| Problem to solve |
Write each entry out once more, please, precisely as shown.

| Data for review |

+++++

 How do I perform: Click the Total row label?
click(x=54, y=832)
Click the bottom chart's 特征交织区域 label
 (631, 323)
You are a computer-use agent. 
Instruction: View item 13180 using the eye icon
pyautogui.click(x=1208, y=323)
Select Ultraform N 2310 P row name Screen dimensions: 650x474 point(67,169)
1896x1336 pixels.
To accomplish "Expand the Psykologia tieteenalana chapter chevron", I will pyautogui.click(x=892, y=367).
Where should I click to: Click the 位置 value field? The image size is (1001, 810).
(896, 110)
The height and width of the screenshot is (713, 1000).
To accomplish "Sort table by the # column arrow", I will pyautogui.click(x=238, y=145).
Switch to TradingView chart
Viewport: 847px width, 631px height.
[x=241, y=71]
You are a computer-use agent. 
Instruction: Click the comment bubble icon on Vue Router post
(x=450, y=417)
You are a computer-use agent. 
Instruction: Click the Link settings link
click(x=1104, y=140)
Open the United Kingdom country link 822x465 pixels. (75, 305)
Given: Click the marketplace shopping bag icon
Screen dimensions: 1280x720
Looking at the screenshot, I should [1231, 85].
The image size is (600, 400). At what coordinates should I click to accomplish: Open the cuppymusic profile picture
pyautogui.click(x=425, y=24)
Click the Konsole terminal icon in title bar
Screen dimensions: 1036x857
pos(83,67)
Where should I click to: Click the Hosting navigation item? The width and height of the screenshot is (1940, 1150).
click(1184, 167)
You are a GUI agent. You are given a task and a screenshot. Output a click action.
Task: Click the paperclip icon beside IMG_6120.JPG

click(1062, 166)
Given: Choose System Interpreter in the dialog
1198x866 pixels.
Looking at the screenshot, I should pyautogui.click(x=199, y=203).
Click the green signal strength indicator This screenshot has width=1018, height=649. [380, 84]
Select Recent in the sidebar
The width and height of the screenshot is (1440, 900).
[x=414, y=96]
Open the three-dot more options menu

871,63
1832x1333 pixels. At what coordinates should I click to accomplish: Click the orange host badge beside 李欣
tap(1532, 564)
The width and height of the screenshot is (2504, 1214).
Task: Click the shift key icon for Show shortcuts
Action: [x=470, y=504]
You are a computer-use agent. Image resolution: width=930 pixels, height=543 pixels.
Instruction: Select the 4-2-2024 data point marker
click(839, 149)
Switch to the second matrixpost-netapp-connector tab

+++++

| Written solution |
 How do I perform: Click the Total row label?
click(x=54, y=832)
Click the bottom chart's 特征交织区域 label
 (631, 323)
You are a computer-use agent. 
Instruction: View item 13180 using the eye icon
pyautogui.click(x=1208, y=323)
Select Ultraform N 2310 P row name Screen dimensions: 650x474 point(67,169)
1896x1336 pixels.
To accomplish "Expand the Psykologia tieteenalana chapter chevron", I will pyautogui.click(x=892, y=367).
Where should I click to: Click the 位置 value field? The image size is (1001, 810).
(896, 110)
The height and width of the screenshot is (713, 1000).
To accomplish "Sort table by the # column arrow", I will pyautogui.click(x=238, y=145).
Switch to TradingView chart
Viewport: 847px width, 631px height.
[x=241, y=71]
You are a computer-use agent. 
Instruction: Click the comment bubble icon on Vue Router post
(x=450, y=417)
You are a computer-use agent. 
Instruction: Click the Link settings link
click(x=1104, y=140)
Open the United Kingdom country link 822x465 pixels. (75, 305)
Given: Click the marketplace shopping bag icon
Screen dimensions: 1280x720
Looking at the screenshot, I should [1231, 85].
The image size is (600, 400). At what coordinates should I click to accomplish: Open the cuppymusic profile picture
pyautogui.click(x=425, y=24)
Click the Konsole terminal icon in title bar
Screen dimensions: 1036x857
pos(83,67)
Where should I click to: Click the Hosting navigation item? The width and height of the screenshot is (1940, 1150).
click(1184, 167)
You are a GUI agent. You are given a task and a screenshot. Output a click action.
Task: Click the paperclip icon beside IMG_6120.JPG

click(1062, 166)
Given: Choose System Interpreter in the dialog
1198x866 pixels.
Looking at the screenshot, I should pyautogui.click(x=199, y=203).
Click the green signal strength indicator This screenshot has width=1018, height=649. [380, 84]
Select Recent in the sidebar
The width and height of the screenshot is (1440, 900).
[x=414, y=96]
Open the three-dot more options menu

871,63
1832x1333 pixels. At what coordinates should I click to accomplish: Click the orange host badge beside 李欣
tap(1532, 564)
The width and height of the screenshot is (2504, 1214).
Task: Click the shift key icon for Show shortcuts
Action: [x=470, y=504]
You are a computer-use agent. Image resolution: width=930 pixels, height=543 pixels.
Instruction: Select the 4-2-2024 data point marker
click(839, 149)
Switch to the second matrixpost-netapp-connector tab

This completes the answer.